RNA amplification, probe labeling, and hybridization. Because only a small amount of RNA was extracted from the samples, a double RNA amplification step was incorporated prior to microarray hybridization. Depending on sample yield, between 30 and 567 ng of total RNA was used for amplification by Ambions MessageAmp aRNA kit, according to the instruction manual. Briefly, first and second strand cDNA were synthesized. Unlabelled aRNA was generated by in vitro transcription with unbiotinylated NTPs. For probe preparation, aRNA was reverse transcribed with second round primers. Second-strand cDNA was synthesized with T7 Oligo(dT) primer and purified. Biotin-labeled cRNA was generated by in vitro synthesis transcription, and purified with a Qiagen RNeasy kit.
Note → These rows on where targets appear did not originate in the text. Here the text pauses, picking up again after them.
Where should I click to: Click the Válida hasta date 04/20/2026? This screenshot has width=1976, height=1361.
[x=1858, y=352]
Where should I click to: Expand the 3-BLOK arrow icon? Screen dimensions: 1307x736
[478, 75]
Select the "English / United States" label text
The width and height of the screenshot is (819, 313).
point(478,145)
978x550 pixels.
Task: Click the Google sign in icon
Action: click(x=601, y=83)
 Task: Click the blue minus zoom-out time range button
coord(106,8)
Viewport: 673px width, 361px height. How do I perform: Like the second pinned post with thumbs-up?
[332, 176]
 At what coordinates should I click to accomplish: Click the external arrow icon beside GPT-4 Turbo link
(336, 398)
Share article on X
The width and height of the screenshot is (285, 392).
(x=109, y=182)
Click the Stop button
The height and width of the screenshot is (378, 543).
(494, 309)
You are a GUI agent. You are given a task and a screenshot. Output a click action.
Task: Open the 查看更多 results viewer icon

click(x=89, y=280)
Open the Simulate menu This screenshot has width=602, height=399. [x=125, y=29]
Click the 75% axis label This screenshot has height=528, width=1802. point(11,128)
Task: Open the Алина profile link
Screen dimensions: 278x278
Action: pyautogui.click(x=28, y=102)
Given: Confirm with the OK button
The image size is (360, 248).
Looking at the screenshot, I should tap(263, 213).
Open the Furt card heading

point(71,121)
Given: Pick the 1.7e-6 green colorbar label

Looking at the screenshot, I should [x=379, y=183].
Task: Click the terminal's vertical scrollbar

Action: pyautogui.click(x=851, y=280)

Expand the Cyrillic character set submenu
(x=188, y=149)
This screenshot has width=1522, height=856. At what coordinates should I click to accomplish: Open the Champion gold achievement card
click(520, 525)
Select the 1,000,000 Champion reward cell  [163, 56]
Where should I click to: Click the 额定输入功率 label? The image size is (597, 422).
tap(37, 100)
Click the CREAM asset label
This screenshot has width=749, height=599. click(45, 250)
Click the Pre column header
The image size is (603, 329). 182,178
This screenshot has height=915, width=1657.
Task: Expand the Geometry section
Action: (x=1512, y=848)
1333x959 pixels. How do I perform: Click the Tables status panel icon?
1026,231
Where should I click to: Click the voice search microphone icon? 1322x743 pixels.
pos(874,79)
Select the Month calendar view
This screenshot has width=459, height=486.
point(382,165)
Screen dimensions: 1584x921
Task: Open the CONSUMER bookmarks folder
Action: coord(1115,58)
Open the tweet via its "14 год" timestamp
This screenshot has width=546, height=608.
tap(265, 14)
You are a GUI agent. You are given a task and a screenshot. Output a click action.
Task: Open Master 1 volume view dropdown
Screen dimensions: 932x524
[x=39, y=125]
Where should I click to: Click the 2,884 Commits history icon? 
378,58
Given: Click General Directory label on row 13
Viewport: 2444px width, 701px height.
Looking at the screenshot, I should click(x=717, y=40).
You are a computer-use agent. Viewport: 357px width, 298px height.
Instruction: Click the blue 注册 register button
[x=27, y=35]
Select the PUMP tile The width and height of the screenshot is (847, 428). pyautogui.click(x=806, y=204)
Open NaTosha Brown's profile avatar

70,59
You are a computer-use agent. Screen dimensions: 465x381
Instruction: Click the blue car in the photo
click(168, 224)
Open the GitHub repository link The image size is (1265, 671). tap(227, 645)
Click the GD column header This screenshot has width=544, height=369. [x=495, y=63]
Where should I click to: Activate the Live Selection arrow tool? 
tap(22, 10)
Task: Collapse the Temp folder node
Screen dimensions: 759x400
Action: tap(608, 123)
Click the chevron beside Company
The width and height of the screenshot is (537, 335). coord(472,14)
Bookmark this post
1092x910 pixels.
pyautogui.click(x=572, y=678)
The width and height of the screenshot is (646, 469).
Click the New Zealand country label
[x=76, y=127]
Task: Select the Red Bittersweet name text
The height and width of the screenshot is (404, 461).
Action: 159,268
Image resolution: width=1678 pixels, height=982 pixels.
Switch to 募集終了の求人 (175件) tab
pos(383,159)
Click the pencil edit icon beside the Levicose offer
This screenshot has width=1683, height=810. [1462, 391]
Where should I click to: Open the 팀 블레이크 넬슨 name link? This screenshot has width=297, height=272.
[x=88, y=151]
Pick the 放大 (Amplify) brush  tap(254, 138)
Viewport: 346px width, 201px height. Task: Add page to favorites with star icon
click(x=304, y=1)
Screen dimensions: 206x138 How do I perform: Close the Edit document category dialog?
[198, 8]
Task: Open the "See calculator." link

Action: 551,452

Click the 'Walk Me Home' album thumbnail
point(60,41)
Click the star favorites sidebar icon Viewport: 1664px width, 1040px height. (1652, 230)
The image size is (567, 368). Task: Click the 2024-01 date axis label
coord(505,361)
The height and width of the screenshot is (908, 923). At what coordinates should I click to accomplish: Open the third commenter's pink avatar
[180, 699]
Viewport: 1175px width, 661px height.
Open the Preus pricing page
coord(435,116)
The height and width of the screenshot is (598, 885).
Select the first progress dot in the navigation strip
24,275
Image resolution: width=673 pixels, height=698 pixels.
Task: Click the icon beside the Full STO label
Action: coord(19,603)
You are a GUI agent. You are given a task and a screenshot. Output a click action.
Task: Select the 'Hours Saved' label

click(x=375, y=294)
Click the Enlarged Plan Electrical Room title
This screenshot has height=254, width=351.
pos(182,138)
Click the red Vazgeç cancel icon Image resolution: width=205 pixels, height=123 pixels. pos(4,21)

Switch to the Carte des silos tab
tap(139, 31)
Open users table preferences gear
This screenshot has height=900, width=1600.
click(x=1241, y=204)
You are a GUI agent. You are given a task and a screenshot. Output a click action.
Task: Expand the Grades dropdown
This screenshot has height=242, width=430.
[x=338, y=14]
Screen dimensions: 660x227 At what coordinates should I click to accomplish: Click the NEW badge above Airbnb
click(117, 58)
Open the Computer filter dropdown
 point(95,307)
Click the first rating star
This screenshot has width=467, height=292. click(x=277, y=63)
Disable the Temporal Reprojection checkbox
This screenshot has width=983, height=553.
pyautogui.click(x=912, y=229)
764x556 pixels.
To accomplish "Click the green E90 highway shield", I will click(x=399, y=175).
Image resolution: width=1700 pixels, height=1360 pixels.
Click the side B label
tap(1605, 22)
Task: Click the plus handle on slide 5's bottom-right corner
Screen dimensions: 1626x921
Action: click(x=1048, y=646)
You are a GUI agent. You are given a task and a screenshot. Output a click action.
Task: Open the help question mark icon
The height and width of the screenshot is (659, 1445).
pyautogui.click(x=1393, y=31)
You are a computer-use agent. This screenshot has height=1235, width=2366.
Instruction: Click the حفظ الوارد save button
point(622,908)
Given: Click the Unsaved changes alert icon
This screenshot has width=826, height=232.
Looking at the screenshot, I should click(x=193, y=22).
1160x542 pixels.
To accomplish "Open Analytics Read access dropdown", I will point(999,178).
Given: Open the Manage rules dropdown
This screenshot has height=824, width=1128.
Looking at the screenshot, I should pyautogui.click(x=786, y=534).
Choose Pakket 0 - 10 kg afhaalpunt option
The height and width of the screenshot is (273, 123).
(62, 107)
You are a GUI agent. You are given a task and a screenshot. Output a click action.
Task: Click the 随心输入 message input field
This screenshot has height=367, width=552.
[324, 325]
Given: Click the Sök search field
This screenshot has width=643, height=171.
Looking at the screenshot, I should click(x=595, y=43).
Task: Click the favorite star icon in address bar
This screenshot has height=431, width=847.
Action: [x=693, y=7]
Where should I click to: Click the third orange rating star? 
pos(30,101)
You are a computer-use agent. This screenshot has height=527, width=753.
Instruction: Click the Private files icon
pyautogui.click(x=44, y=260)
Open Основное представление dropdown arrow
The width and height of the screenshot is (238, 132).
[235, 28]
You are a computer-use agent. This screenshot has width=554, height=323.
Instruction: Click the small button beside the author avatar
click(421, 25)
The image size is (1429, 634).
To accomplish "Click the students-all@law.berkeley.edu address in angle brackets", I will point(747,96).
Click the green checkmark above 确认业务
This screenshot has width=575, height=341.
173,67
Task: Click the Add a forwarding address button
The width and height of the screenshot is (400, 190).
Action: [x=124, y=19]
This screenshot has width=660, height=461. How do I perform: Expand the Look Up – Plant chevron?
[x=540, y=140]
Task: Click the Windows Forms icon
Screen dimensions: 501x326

Each labeled cRNA was then fragmented, added to a hybridization solution, and hybridized for 16 hr to a human genome focus (HG-Focus) genechip (Affymetrix, Santa Clara, CA) in an Affymetrix Fluidics Station 400. The chips were washed, stained with phycoerythrin-conjugated streptavidin, and amplified by biotinylated anti-streptavidin. After a final wash the arrays were scanned in a GCS3000 instrument (Affymetrix).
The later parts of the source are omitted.